*PROBLEM TO SOLVE*
Exact copy, no pictures: return all the records as they stand.

*EXERCISE DATA*
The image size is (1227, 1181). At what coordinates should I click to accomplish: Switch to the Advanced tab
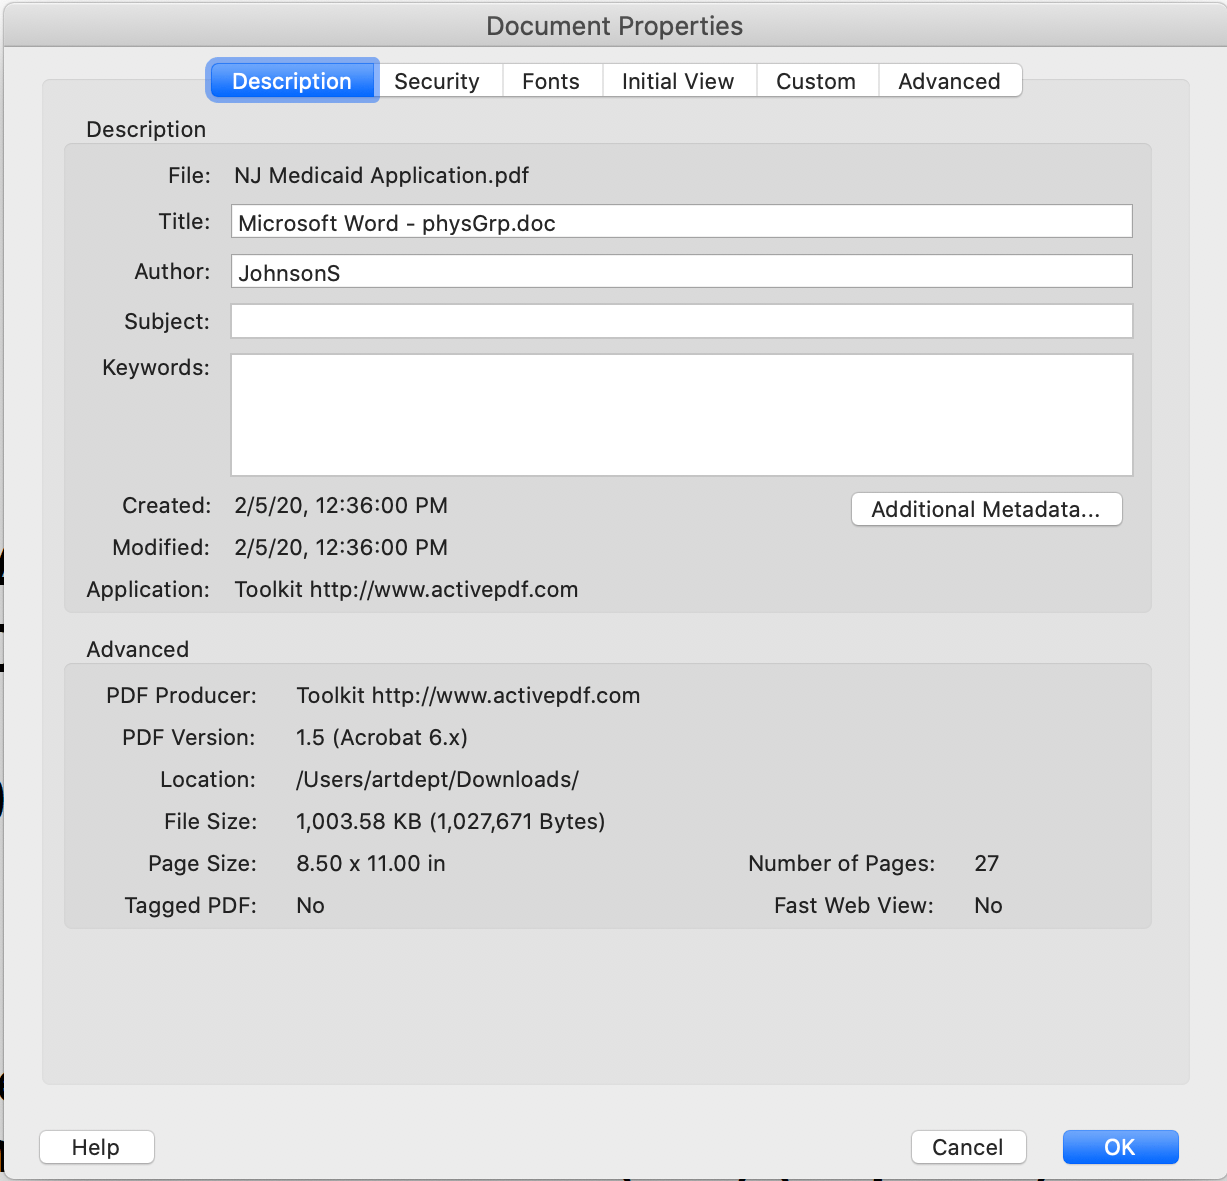point(949,81)
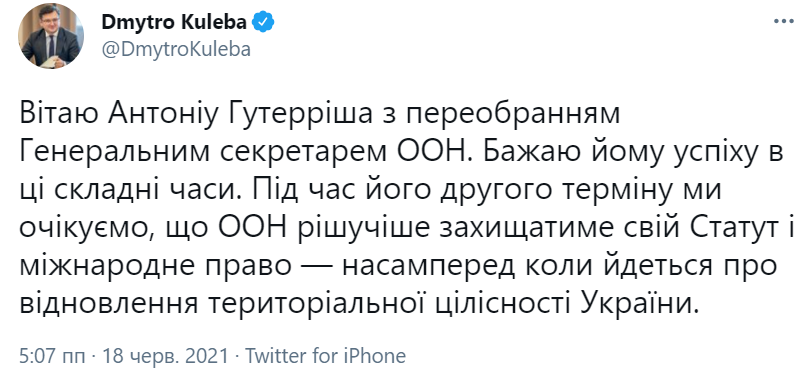Screen dimensions: 808x378
Task: Open the three-dot more options menu
Action: point(784,22)
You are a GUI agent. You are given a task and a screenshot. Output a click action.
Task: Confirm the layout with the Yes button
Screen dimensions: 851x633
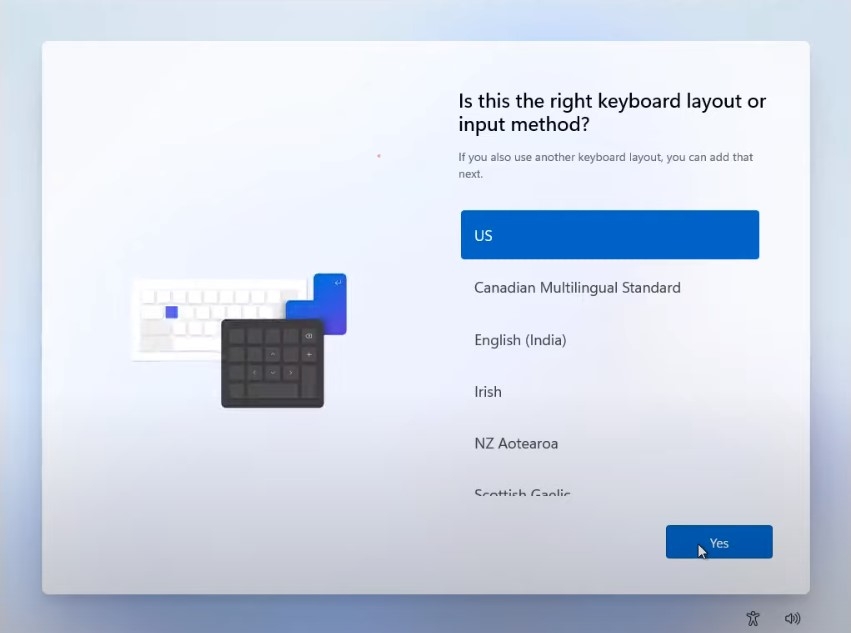[719, 542]
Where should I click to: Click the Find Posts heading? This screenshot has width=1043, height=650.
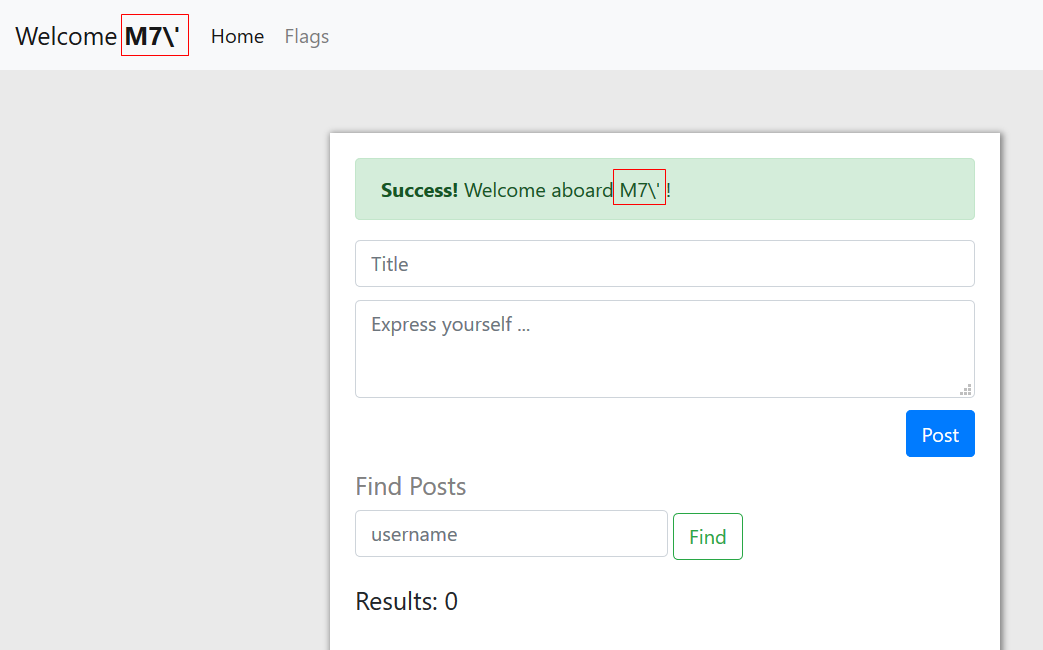pyautogui.click(x=411, y=486)
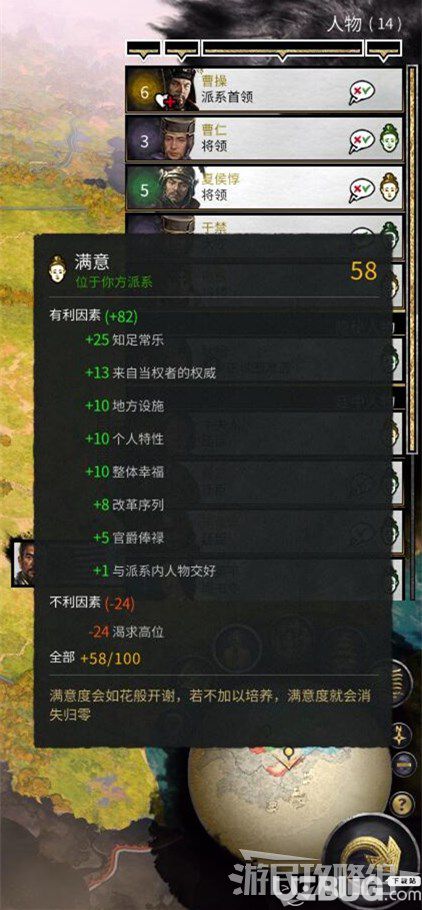The image size is (422, 910).
Task: Click 曹仁's relations speech-bubble icon
Action: click(361, 139)
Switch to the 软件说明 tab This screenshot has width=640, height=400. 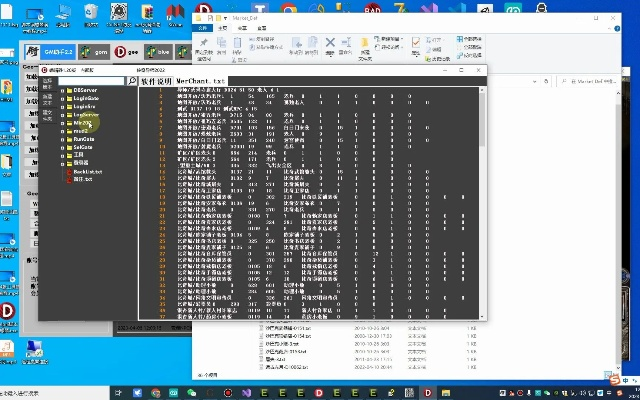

*ANSWER TO THIS PROBLEM*
The image size is (1227, 1181). At what coordinates should I click to accomplish: Switch to the Advanced tab
point(949,81)
Screen dimensions: 808x378
Task: Open the three-dot more options menu
Action: point(784,22)
You are a GUI agent. You are given a task and a screenshot. Output a click action.
Task: Confirm the layout with the Yes button
Screen dimensions: 851x633
[719, 542]
Where should I click to: Click the Find Posts heading? This screenshot has width=1043, height=650.
pyautogui.click(x=411, y=486)
The image size is (422, 910).
Task: Click 曹仁's relations speech-bubble icon
Action: click(361, 139)
Switch to the 软件说明 tab This screenshot has width=640, height=400. 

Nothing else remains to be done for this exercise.